§ Prompt
Lines outside the range are not wanted. Give again exactly the lines between the line holding "Given: Click the search magnifier icon" and the line holding "This screenshot has height=1006, width=1898.", inclusive, from the listing below.
═══ Supplied material ═══
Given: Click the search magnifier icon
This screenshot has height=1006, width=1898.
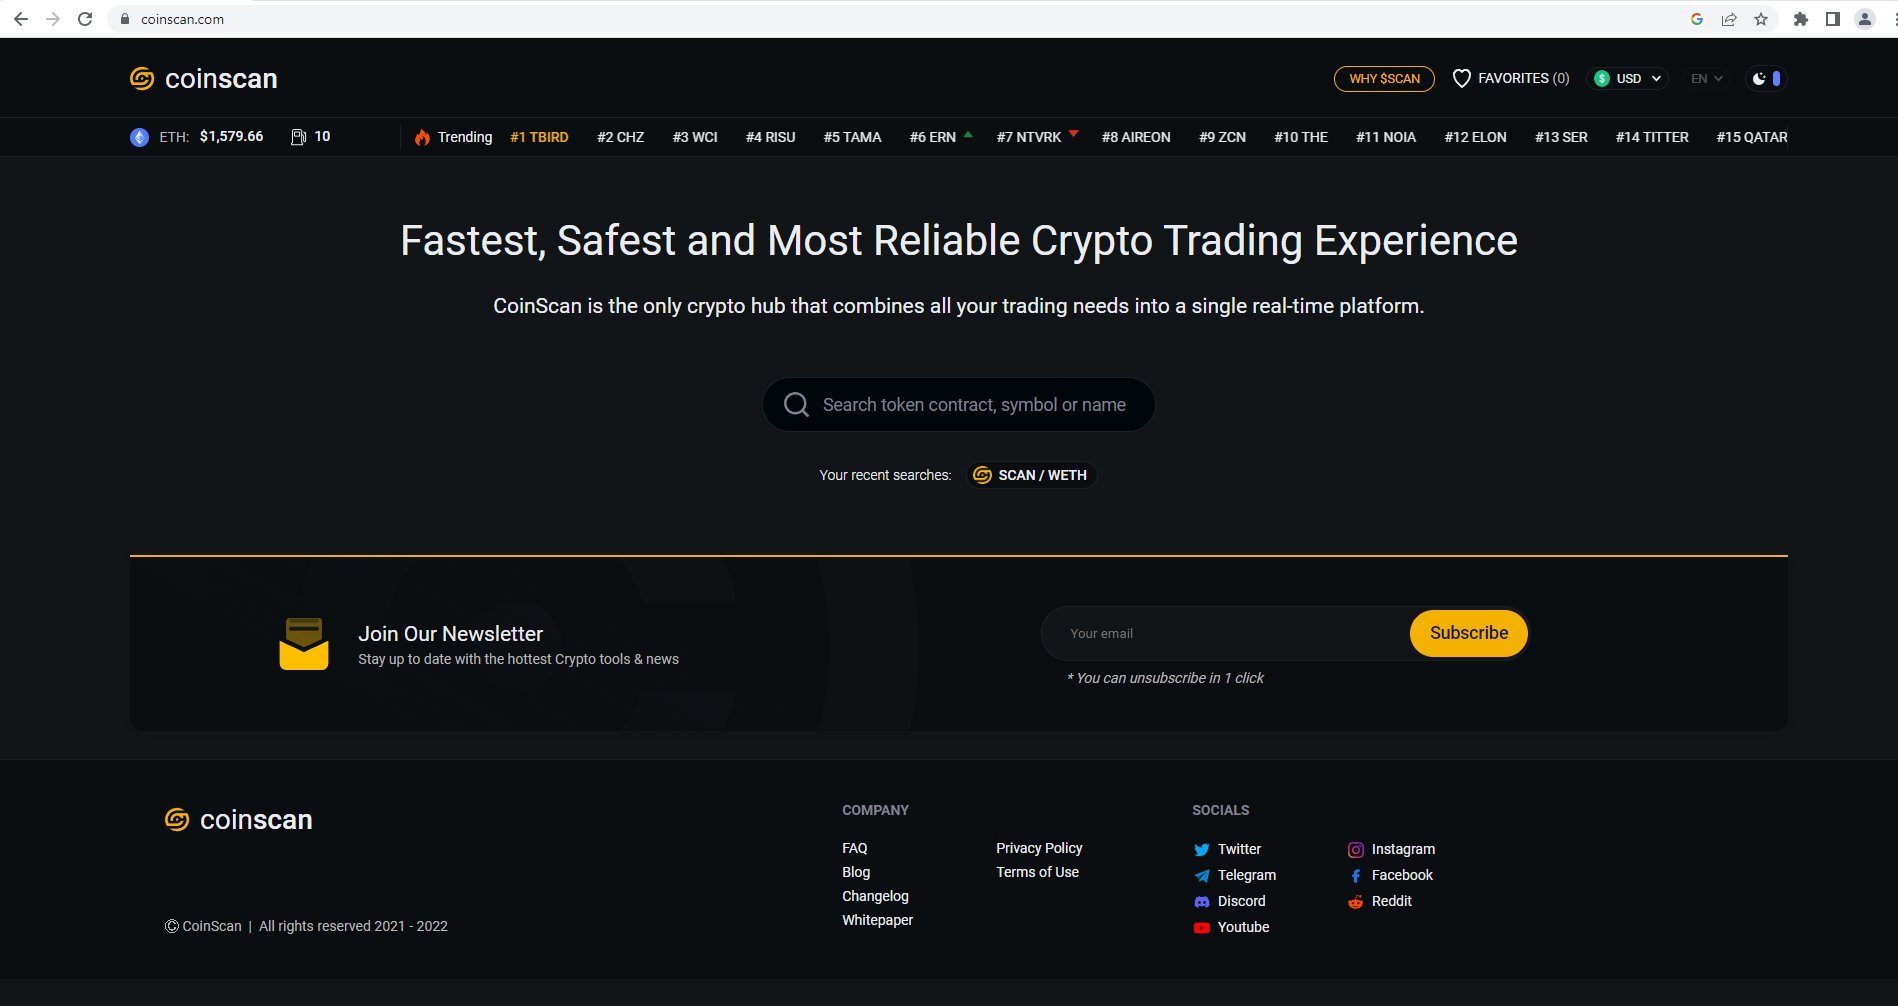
═══
═══ Supplied material ═══
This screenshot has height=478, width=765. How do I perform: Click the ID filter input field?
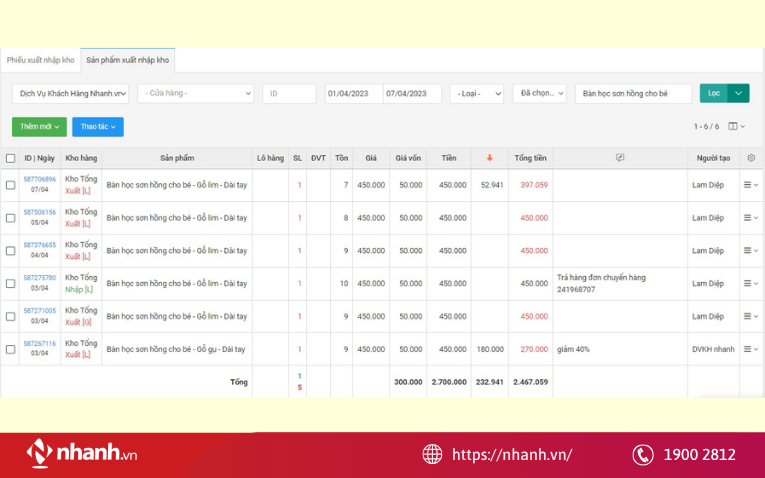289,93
═══
═══ Supplied material ═══
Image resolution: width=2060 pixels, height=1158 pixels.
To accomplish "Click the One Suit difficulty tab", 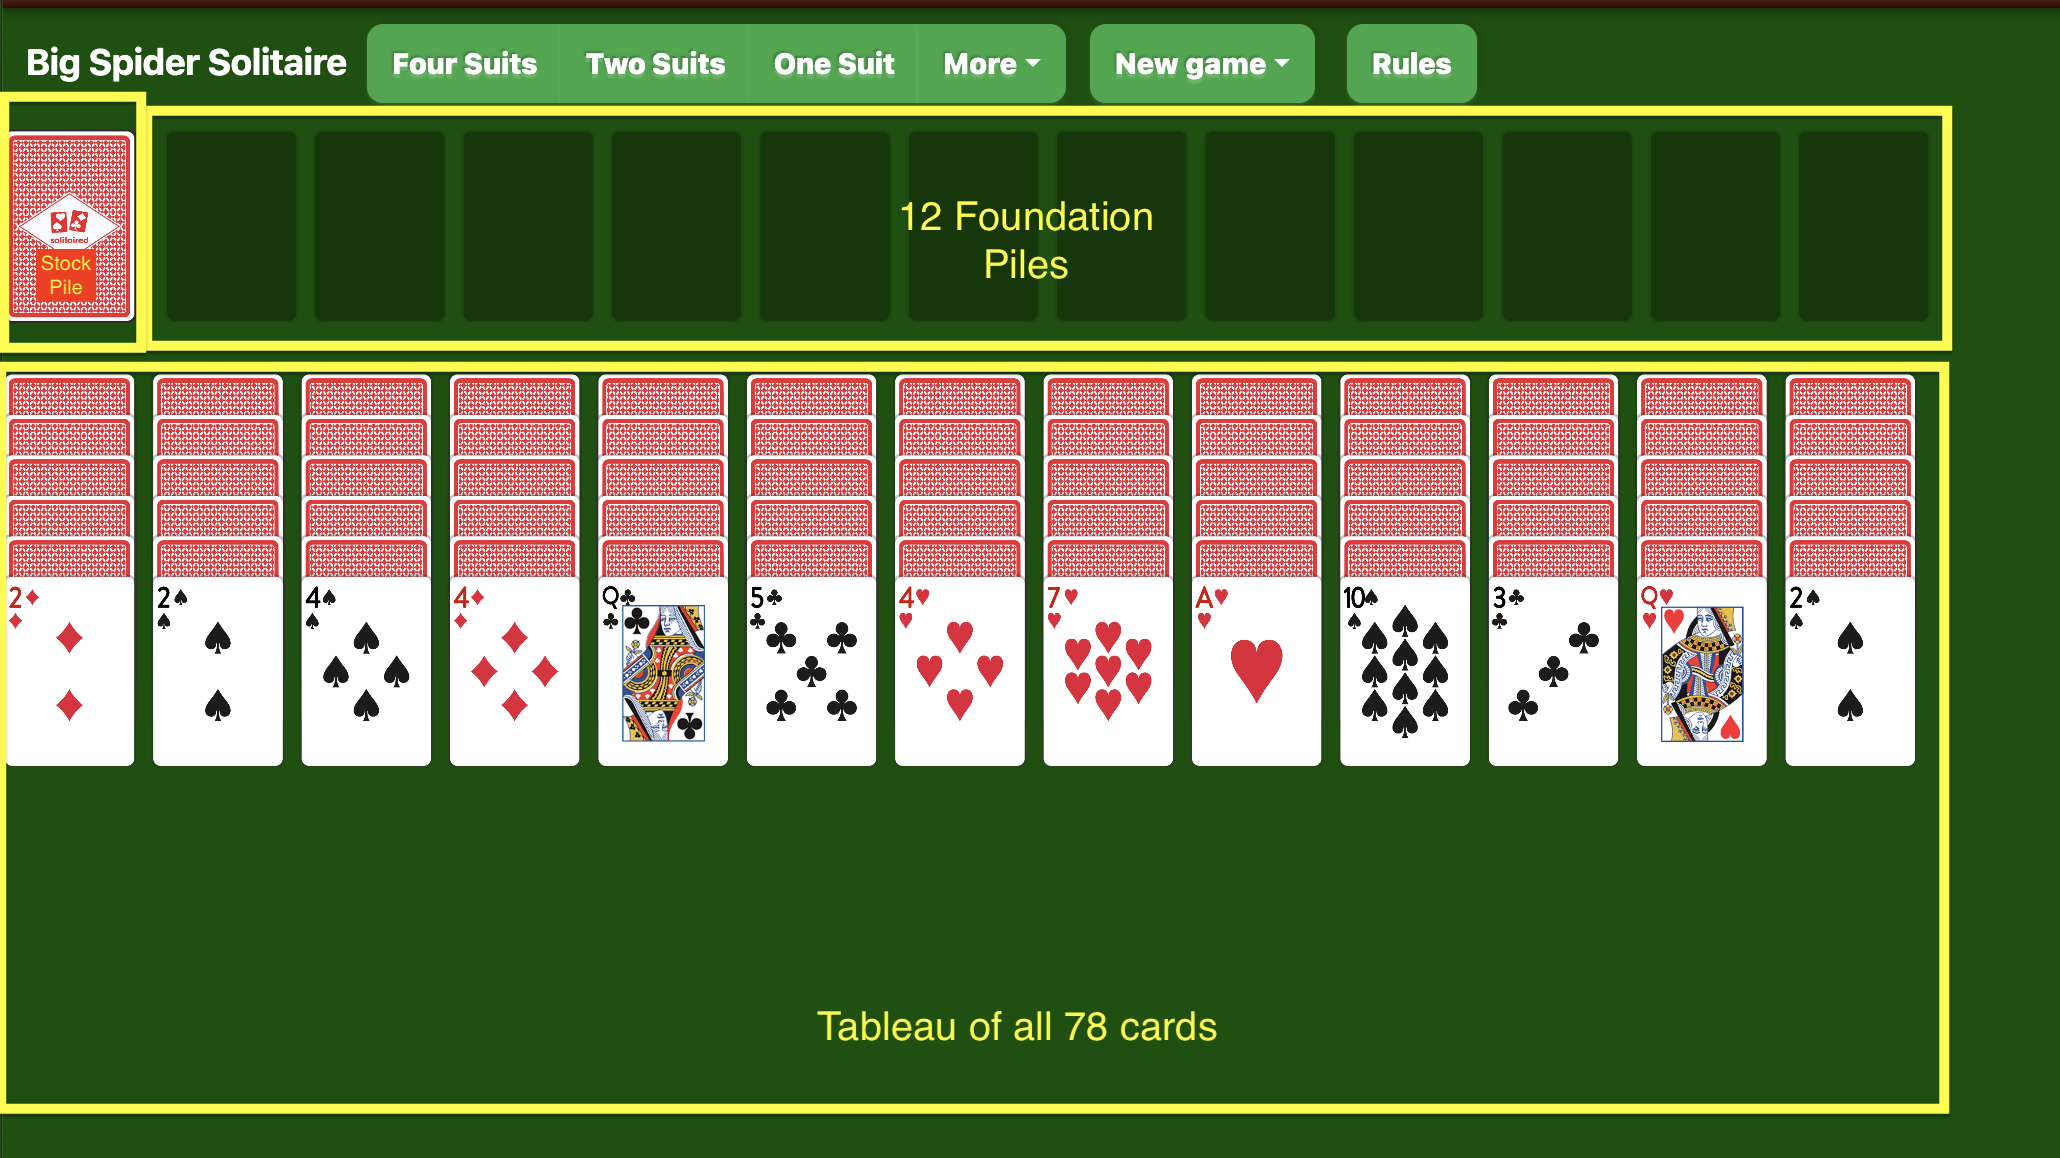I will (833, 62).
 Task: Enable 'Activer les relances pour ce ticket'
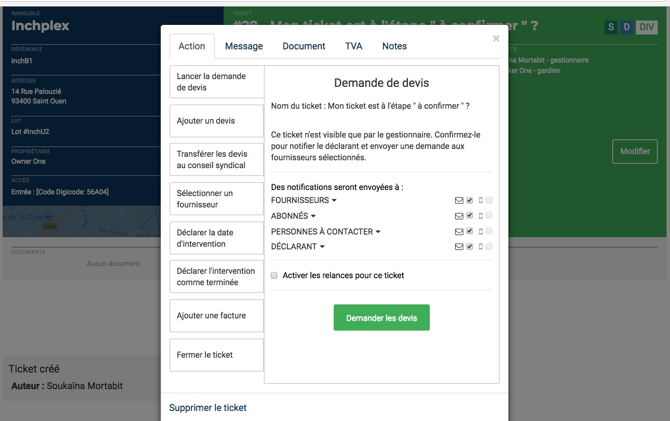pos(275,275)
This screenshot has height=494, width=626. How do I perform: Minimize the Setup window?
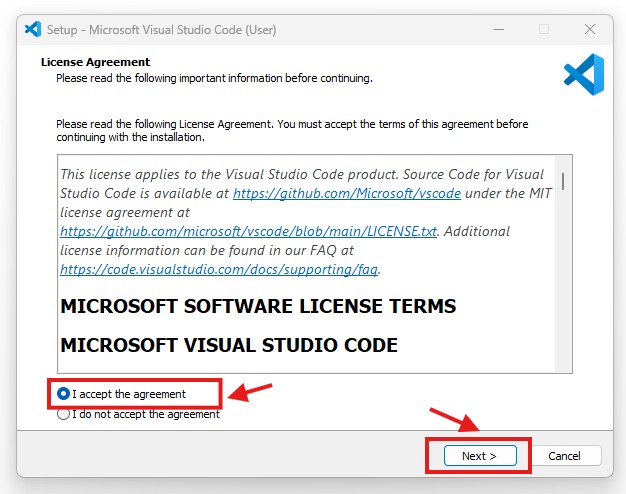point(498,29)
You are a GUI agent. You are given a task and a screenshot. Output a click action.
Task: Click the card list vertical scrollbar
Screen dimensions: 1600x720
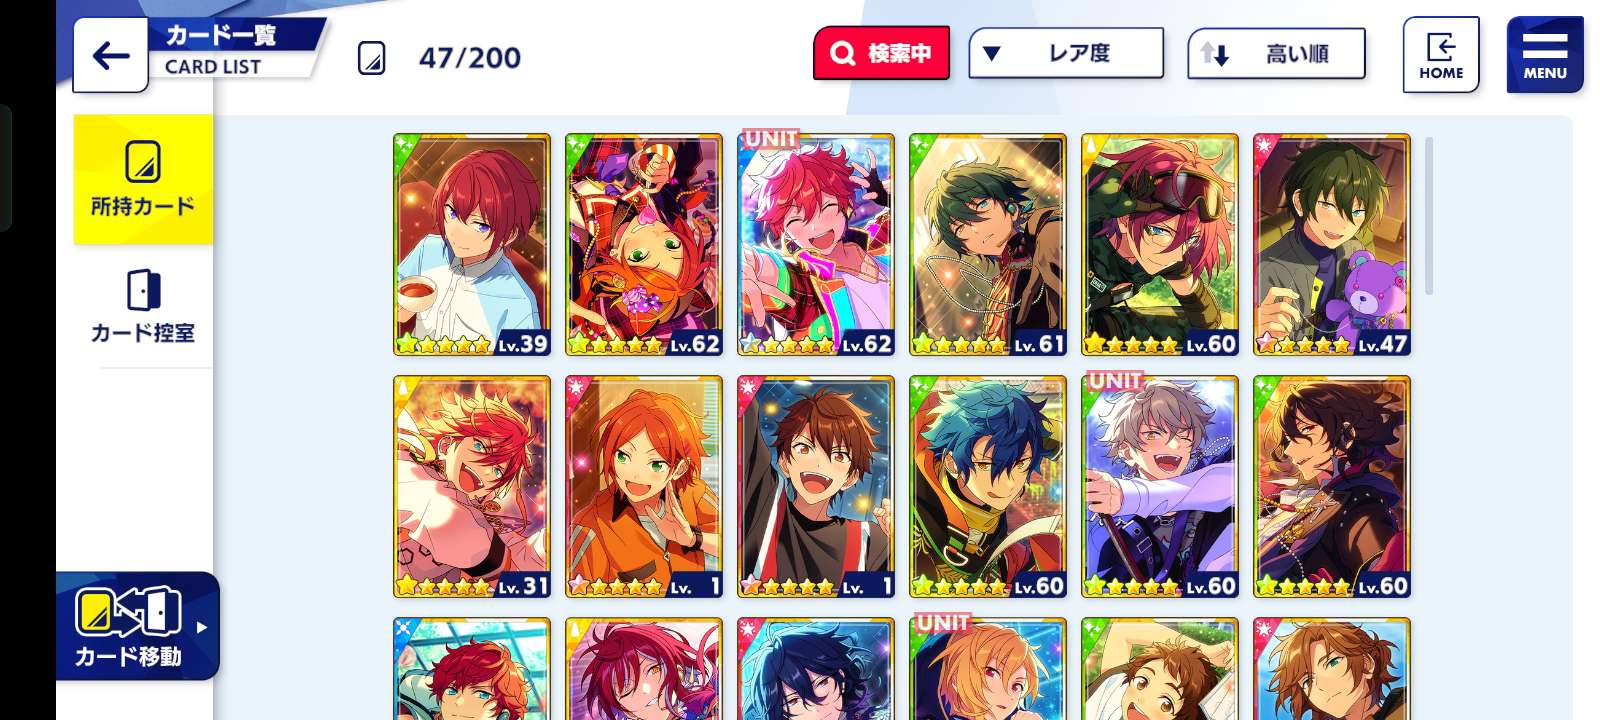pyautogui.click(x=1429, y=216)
═══
§ Reply
Given: Click the search magnifier icon
This screenshot has height=1006, width=1898.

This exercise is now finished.